■ **Texto fornecido**:
Essa dialética que caracteriza o discurso religioso e a ortopraxia libertadora

não pode desconsiderar as nuances de opressões sutis e invisibilizadas. Enrique

Dussel faz referência aos sinais de opressão ‘invisíveis’ no rosto humano. Na

epifania de um rosto no outro a teologia poderá encontrar o caminho da

libertação. Ao olhar nos olhos e procurar entender a dor do outro e tudo o

que empobrece as relações humanas. Aparentemente, algumas violências estão

invisíveis, mas o rosto que se coloca no outro poderá visualizar a dor alheia de

modo epifânico. A visualização da dor do outro deve provocar atitudes de

solidariedade e de buscas de libertação. Dussel (1995) vai chamar esta atitude

de ética da libertação. A ética da libertação somente será possível quando nos

incomodarmos com a opressão ao ponto de lutar contra ela, mesmo que seja a

opressão do outro.

Trazendo nosso discurso para o cenário bíblico-judaico nos remetemos

ao conceito de fé do povo. A fé do povo judeu tem como centro o ‘fato histórico’. Isto

significa que devemos ler a Bíblia como um conjunto de narrativas distintas, em vez

de um livro místico (GUTIÉRREZ, 1981). Esse Deus do povo judeu é o Deus que se

revela na história das sociedades. Os fatos complexos que o povo judeu enfrentou

foram encharcados de matizes de profunda expressão da dialética opressão-

libertação. A partir disso, Deus se faz conhecido pelo seu diálogo com os oprimidos.

■ **Material fornecido**:
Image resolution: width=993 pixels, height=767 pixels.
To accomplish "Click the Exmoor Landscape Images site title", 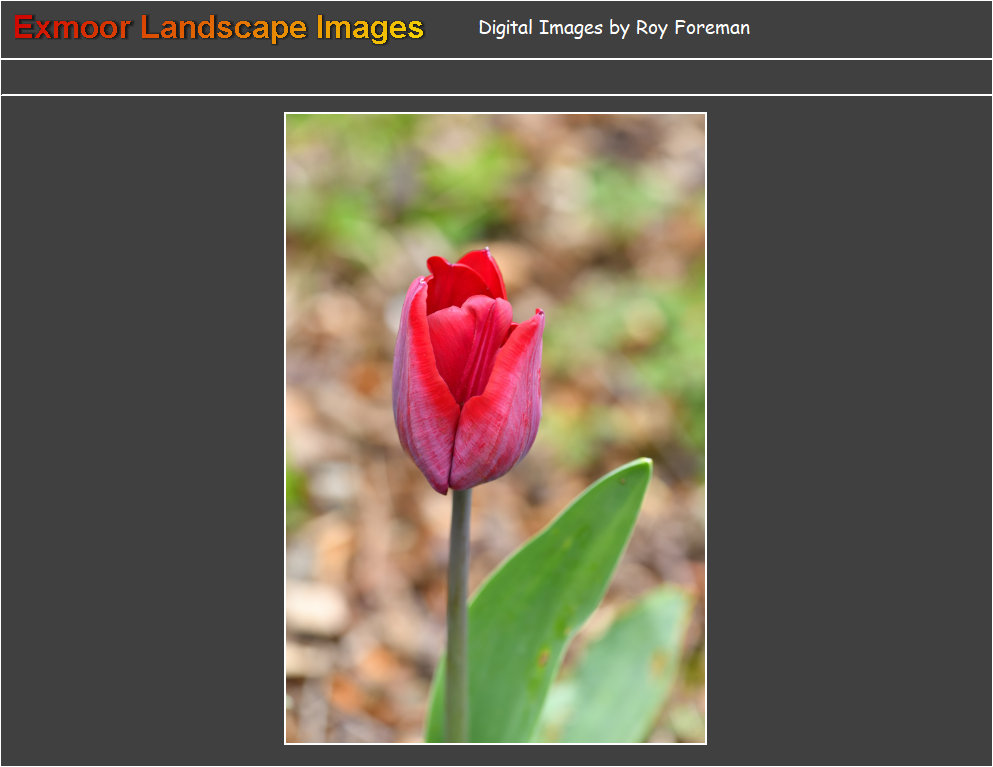I will (216, 27).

■ **Questões**:
1) Responda às perguntas abaixo com base no texto sobre a ética da libertação.
(a) Segundo o texto, que atitude Dussel (1995) chama de ética da libertação?
(b) O que está no centro da fé do povo judeu?
(c) De que modo Deus se faz conhecido, segundo a última frase?
2) Prossiga com o texto sobre a ética da libertação e a fé do povo judeu a partir da última frase apresentada.

■ **Respostas escritas**:
1)
(a) A atitude de solidariedade e de busca de libertação que a visualização da dor do outro deve provocar.
(b) O "fato histórico".
(c) Pelo seu diálogo com os oprimidos.

2)
O Deus-judeu é aquele cuja característica principal é dialogar com atitudes

pedagógicas no relacionamento com os que o seguem. Entretanto, mesmo os seus

seguidores estão vulneráveis à opressão. Os seguidores podem estar na condição

de oprimidos. Contudo, a narrativa bíblica propõe a interação com a esperança de

libertação. Gutiérrez expressa: Mas o rompimento com essa situação de

opressão não é real senão graças ao cumprimento da promessa: o povo se

estabelece em uma terra ‘em que mana leite e mel’. A terra prometida (GUTIÉRREZ,

1981, p.18).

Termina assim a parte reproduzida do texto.